Mehr als 6.200 Quadratkilometer in einem Jahr abgeholzt

Die Umweltschutzorganisation Greenpeace sprach von einem weiteren unglücklichen Kapitel im Streit über den "Código Florestal". Rousseff habe dabei versagt, den Regenwald im Amazonas-Gebiet zu schützen. "Statt den nun vorliegenden Gesetzestext erneut zu überarbeiten, sollte die Präsidentin Brasiliens endlich ein echtes Schutzgesetz für den größten Tropenwald der Erde unterstützen", forderte Greenpeace-Waldexperte Oliver Salge.

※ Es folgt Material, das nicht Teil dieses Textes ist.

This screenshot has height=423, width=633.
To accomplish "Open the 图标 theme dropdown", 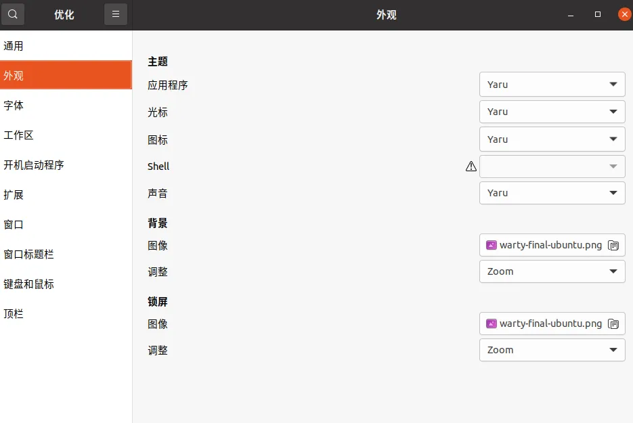I will pyautogui.click(x=552, y=139).
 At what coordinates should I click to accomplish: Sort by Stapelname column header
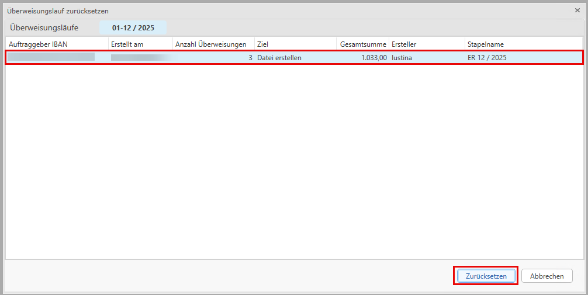pyautogui.click(x=523, y=44)
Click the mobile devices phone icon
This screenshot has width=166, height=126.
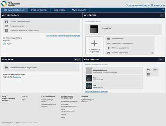(109, 48)
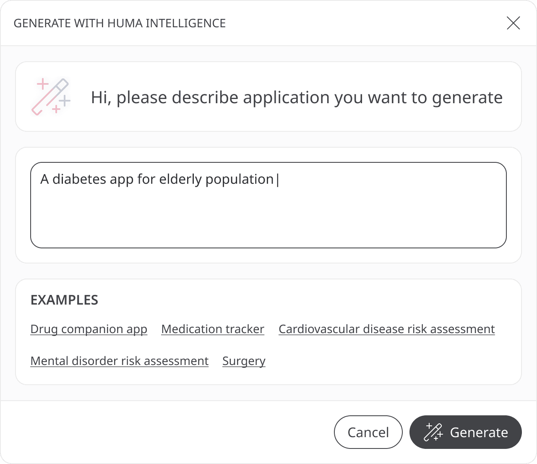Image resolution: width=537 pixels, height=464 pixels.
Task: Click the EXAMPLES section heading
Action: pyautogui.click(x=64, y=300)
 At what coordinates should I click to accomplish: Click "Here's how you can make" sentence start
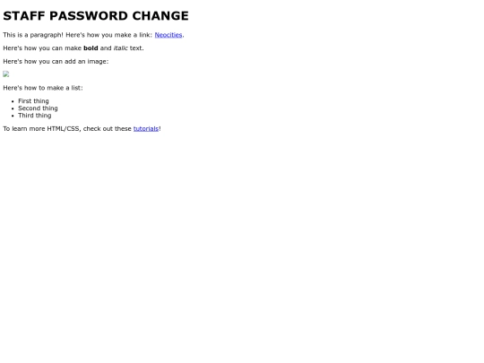42,48
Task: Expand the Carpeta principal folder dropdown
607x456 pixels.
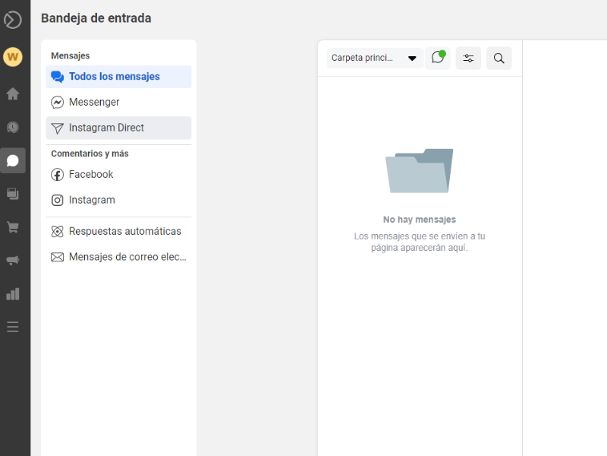Action: (x=375, y=58)
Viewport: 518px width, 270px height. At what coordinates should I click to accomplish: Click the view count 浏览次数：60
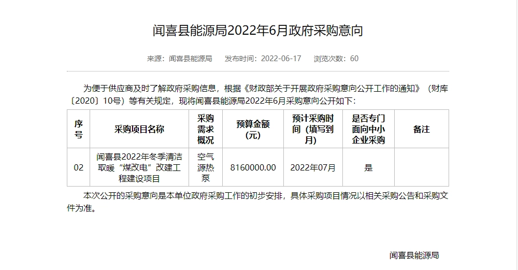pyautogui.click(x=336, y=59)
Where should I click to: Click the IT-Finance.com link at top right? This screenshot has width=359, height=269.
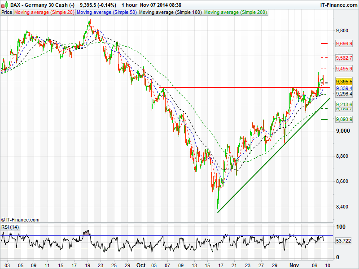click(339, 5)
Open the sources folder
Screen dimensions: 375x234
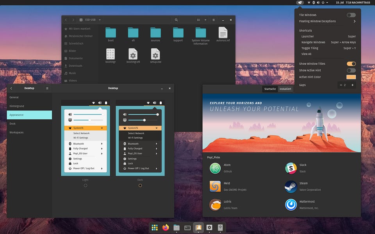[155, 33]
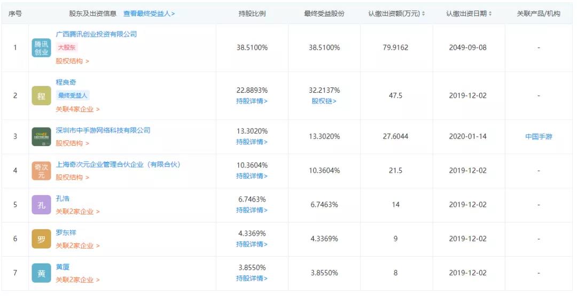Screen dimensions: 577x296
Task: Expand 关联4家企业 under 程良奇
Action: click(x=77, y=109)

Gefällte Bäume liegen am Rande eines Urwaldes in der Amazonasregion in Brasilien (Foto: picture-alliance/dpa)
Im "Código Florestal" sehen Umweltschützer nur einen Freibrief für weitere Abholzungen im Amazonas-GebietBild: picture-alliance/dpa

Umweltschützer laufen seit Monaten Sturm gegen die vom Kongress gebilligte Novelle, die nach ihrer Auffassung einen "Freibrief für Abholzungen" im Amazonas-Gebiet darstellt. Brasilien ist vom 20. bis 22. Juni Gastgeber des "Rio+20"-Gipfels, bei dem auch der Schutz der Regenwälder ein Thema ist. Für Wissenschaftler ist es erwiesen, dass die Waldzerstörung in Brasilien nahezu zwei Drittel der - weltweiten - klimaschädlichen CO2-Emissionen verursacht. Von August 2010 bis Juli 2011 wurden nach offiziellen Angaben etwa 6238 Quadratkilometer Regenwald zerstört, elf Prozent weniger als im Vergleich zum Zeitraum 2009/2010. Brasilien will seine CO2-Emissionen bis 2020 drastisch reduzieren und die Waldabholzung dazu um 80 Prozent verringern.